- **Attività**:
- 1) Rispondi alle domande sul testo relativo alle batterie alimentate dai fluidi corporei.
(a) Quale fluido potrebbe alimentare i dispositivi interni?
(b) Quale dispositivo salvavita richiede oggi la sostituzione periodica della batteria?
(c) Qual è il primo vantaggio indicato da Shleev?
- 2) Scrivi il seguito del testo sulle batterie alimentate dai fluidi corporei, riprendendo dopo l'ultima frase riportata.

Sono sostanze che abbondano nel corpo umano, spiegano gli scienziati, e si potrebbero usare per caricare le batterie a cella combustibile senza spendere un centesimo. Il sangue potrebbe alimentare i dispositivi interni, mentre per quelli esterni potremmo ricorrere a saliva, lacrime o sudore.

Oltre a dispositivi indossabili come quelli citati, infatti, questo approccio potrebbe servire per far funzionare un pacemaker – un dispositivo salvavita che oggigiorno richiede la sostituzione periodica della batteria tranne i recenti modelli a induzione – o per alimentare organi artificiali di nuova generazione, sensori biomedicali e altro. Di contro, il sistema potrebbe servire ai diabetici per monitorare costantemente il livello di glucosio.

"Ci sono diversi vantaggi" commenta Shleev. "Primo, usiamo catalizzatori biologici rinnovabili e a basso costo. Secondo, i nostri dispositivi si possono miniaturizzare fino alla scala nanometrica. Terzo, la nostra tecnologia è verde ed ecocompatibile, nonché non intrusiva", visto che si sfruttano sostanza generate in modo naturale dal nostro corpo.

- **Dati forniti**:
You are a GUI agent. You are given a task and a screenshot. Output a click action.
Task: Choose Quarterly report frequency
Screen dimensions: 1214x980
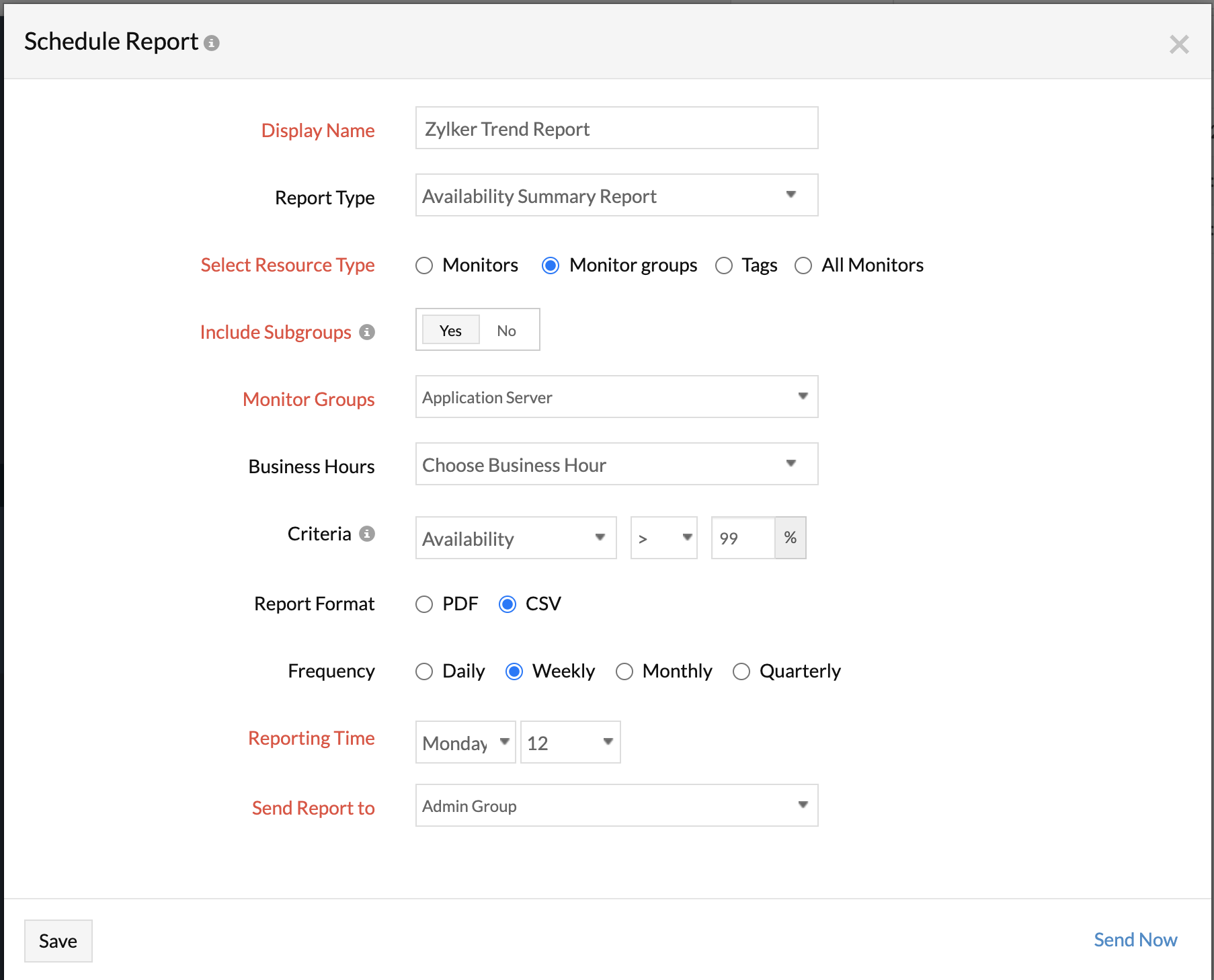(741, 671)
* * *
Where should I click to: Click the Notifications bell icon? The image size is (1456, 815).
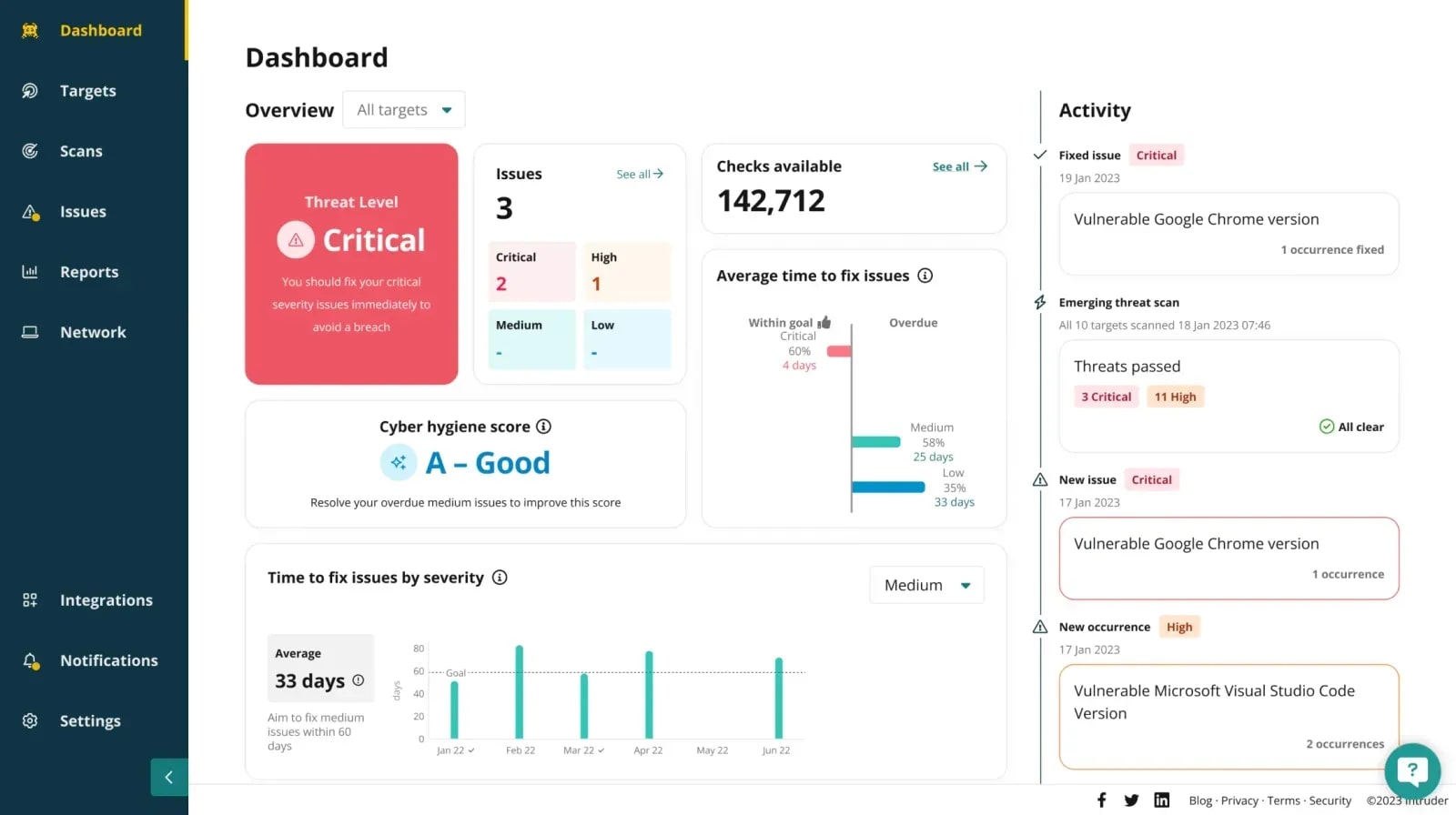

- **Soluzioni**:
- 1)
(a) Il sangue.
(b) Il pacemaker, tranne i recenti modelli a induzione.
(c) L'uso di catalizzatori biologici rinnovabili e a basso costo.

- 2)
"L'obiettivo ultimo", conclude Shleev, "è costruire fonti di energia stabili ed efficienti che possano sostituire le tecnologie esistenti come le batterie al litio, che vanno sostituite. In molte, molte situazioni questa operazione richiede la chirurgia e presenta problemi ambientali per lo smaltimento. Tutte queste cose sono secondarie con i nostri biodispositivi". La ricerca in questo settore sta progredendo spedita, concludono i ricercatori, ma al momento mancano ancora i grandi investimenti necessari per un'applicazione commerciale.